For which values of k does the function is bounded? The exact question says "for what values of the positive real number $k$ are the functions $f(x)$ bounded for $x\approx 0^+$ ?"


*

*a) $$\int_x^1 \frac{1}{t^k}dt$$

*b) $$\int_x^1 \frac{e^t}{t^k}dt$$


I´ve been struggling with this question for a couple of days. For the first one, I got the integral, which is $\frac{1-x^{1-k}}{1-k}$, and then tried to evaluate it by $x\approx 0^+$ but I got stuck.
$$\frac{1-0_+^{1-k}}{1-k}$$
For the second one, I have no idea how to proceed as the integral is too much complicated. Any advise how to proceed will be useful.
 A: Hint. Concerning the first integral you have found that
$$
0<k<1 \tag1
$$ one may then observe that
$$
e^t=1+O(t),\quad t\ge0,
$$ giving
$$
\frac{e^t}{t^k}=\frac{1}{t^k}+O\left(t^{1-k}\right) \tag2
$$ thus the second integral is convergent for $0<k<1$ too.
A: For $(a)$, if $k=1$, we have that $f(x)=\ln(x)-\ln(1)=\ln(x)$. As $x\to0^+$, $f(x)\to-\infty$, so it is not bounded in this case.
If $k=0$, then $f(x)=x-1$. As $x\to0^+$, $f(x)\to -1$ and it is bounded in this case.
If $k$ is neither $0$ nor $1$, then $f(x)=\int_1^xt^{-k}\,dt=\left[\frac{1}{1-k}t^{1-k}\right]_1^x=\frac{1}{1-k}\cdot(x^{1-k}-1)$. Now $\lim_{x\to0^+}f(x)$ depends entirely on $\lim_{x\to0^+}x^{1-k}$. We see that $f$ is unbounded if $1-k<0$, that is $k>1$, and bounded if $1-k>0$.
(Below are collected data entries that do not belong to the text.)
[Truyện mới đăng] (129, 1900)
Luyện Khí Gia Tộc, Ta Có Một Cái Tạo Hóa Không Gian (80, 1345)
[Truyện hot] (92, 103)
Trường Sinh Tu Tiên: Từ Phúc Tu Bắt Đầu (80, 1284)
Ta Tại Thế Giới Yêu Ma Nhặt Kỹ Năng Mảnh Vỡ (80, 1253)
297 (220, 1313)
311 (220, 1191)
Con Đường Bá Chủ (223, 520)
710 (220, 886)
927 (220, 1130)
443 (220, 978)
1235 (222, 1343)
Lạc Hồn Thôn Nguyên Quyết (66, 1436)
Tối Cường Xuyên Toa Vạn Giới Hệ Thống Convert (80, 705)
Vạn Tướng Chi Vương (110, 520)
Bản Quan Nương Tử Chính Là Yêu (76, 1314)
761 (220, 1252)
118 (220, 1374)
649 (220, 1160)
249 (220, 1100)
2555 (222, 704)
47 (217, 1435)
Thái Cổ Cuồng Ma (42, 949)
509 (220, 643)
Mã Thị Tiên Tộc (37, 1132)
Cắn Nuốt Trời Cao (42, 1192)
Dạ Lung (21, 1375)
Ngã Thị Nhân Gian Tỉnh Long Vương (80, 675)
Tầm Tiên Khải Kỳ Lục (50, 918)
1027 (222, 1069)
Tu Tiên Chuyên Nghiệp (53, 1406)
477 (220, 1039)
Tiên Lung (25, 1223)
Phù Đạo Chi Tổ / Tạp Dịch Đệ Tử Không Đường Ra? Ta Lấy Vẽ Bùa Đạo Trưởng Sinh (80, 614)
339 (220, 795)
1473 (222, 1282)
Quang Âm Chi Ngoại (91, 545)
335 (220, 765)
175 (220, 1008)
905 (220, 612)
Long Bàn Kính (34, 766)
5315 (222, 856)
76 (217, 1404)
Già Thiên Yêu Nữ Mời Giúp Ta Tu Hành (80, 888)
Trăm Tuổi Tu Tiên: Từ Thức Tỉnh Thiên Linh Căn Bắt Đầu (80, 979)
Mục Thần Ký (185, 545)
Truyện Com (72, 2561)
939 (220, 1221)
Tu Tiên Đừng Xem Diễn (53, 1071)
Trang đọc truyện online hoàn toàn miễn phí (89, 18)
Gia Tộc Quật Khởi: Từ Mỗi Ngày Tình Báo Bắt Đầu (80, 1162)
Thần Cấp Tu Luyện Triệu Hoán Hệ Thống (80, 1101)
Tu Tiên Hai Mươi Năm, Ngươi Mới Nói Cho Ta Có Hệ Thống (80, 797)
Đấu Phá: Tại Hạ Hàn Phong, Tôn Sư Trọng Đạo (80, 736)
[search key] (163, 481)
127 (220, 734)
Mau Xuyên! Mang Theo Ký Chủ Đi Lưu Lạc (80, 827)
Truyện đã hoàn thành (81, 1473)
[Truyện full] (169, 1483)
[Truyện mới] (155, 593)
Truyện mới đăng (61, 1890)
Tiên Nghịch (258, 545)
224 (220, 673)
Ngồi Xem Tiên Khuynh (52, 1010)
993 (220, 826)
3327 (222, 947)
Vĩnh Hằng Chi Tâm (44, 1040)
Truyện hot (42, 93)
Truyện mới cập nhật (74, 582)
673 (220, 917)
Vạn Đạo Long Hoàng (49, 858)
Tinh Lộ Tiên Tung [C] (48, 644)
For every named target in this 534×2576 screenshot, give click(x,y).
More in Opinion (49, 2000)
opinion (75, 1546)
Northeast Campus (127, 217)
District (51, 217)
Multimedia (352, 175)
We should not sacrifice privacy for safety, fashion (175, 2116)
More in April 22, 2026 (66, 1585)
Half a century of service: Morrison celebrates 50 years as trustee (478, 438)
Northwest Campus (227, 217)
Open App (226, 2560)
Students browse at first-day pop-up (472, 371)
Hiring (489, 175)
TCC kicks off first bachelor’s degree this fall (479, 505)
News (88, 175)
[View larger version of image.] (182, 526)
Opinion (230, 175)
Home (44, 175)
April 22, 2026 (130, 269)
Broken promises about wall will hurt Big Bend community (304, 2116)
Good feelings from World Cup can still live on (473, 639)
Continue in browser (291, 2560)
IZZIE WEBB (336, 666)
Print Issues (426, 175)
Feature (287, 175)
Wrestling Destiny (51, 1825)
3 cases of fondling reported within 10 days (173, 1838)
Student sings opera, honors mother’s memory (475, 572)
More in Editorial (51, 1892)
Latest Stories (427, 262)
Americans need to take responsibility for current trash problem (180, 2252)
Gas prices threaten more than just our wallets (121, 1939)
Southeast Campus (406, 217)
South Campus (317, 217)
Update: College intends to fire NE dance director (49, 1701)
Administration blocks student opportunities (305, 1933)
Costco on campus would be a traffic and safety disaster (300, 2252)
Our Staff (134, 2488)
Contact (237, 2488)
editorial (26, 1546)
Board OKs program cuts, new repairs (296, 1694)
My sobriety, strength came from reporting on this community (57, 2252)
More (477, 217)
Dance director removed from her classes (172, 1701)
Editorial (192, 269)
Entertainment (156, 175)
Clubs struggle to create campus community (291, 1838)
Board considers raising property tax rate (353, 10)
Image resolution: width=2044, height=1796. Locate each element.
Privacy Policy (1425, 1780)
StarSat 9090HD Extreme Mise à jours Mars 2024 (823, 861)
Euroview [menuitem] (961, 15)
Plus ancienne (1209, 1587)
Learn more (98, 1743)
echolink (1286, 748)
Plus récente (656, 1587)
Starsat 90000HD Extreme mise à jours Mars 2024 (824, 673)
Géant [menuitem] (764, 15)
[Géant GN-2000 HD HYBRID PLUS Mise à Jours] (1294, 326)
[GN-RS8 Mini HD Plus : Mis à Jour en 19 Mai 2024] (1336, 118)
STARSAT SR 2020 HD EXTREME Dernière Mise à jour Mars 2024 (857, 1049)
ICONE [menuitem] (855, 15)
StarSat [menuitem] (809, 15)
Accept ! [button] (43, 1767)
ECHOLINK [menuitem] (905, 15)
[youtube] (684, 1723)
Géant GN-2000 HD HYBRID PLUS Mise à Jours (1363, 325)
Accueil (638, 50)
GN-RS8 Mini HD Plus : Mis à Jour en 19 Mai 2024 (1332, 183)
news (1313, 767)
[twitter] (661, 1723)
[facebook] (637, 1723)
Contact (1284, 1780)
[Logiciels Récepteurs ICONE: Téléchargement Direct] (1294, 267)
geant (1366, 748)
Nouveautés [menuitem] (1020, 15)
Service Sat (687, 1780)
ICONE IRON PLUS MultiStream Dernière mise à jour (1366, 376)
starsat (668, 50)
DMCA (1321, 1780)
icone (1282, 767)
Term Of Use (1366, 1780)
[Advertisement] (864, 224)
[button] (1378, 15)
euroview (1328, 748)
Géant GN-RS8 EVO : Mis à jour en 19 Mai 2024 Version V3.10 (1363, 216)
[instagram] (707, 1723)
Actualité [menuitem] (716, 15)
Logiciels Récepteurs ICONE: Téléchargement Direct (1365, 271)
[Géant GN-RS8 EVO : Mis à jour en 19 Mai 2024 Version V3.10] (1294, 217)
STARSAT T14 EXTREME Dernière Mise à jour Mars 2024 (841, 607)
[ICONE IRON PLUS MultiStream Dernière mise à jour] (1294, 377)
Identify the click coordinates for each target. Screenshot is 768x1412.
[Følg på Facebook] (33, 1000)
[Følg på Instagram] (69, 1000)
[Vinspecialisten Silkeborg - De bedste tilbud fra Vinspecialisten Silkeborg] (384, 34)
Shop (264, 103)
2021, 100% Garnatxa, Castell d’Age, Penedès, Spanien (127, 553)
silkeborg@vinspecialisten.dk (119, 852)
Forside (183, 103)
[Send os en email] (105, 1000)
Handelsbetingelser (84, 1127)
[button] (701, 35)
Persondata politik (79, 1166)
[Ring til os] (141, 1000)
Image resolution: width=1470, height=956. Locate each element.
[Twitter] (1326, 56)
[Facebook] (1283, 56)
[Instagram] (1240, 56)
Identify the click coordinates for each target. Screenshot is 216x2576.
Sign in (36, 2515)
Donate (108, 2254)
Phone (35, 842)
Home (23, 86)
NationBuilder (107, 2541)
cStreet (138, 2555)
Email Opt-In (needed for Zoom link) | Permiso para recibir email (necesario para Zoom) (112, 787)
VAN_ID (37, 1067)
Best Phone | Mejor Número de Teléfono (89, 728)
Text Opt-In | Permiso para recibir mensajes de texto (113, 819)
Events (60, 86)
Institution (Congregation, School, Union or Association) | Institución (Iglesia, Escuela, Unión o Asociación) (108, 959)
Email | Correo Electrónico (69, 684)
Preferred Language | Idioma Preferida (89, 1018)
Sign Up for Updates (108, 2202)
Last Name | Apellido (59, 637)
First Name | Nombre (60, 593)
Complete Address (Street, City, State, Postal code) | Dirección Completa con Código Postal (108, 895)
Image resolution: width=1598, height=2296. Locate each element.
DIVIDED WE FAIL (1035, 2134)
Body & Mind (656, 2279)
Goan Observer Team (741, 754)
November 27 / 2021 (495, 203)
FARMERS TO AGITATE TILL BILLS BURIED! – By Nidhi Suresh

All in all, for $(a)$, $f$ is unbounded near $0^+$ if and only if $k\geq 1$.


For $(b)$, notice that on $[0,1]$ we have that $e^t\geq 1$, so $\frac{e^t}{t^k}\geq \frac1{t^k}$. It follows that $f$ is unbounded when $k\geq 1$, from the previous result.
On the other hand, on $[0,1]$, $e^t\leq e<3$, so $\frac{e^t}{t^k}<3\frac1{t^k}$. It follows that $f$ is bounded when $k<1$, again from the previou result.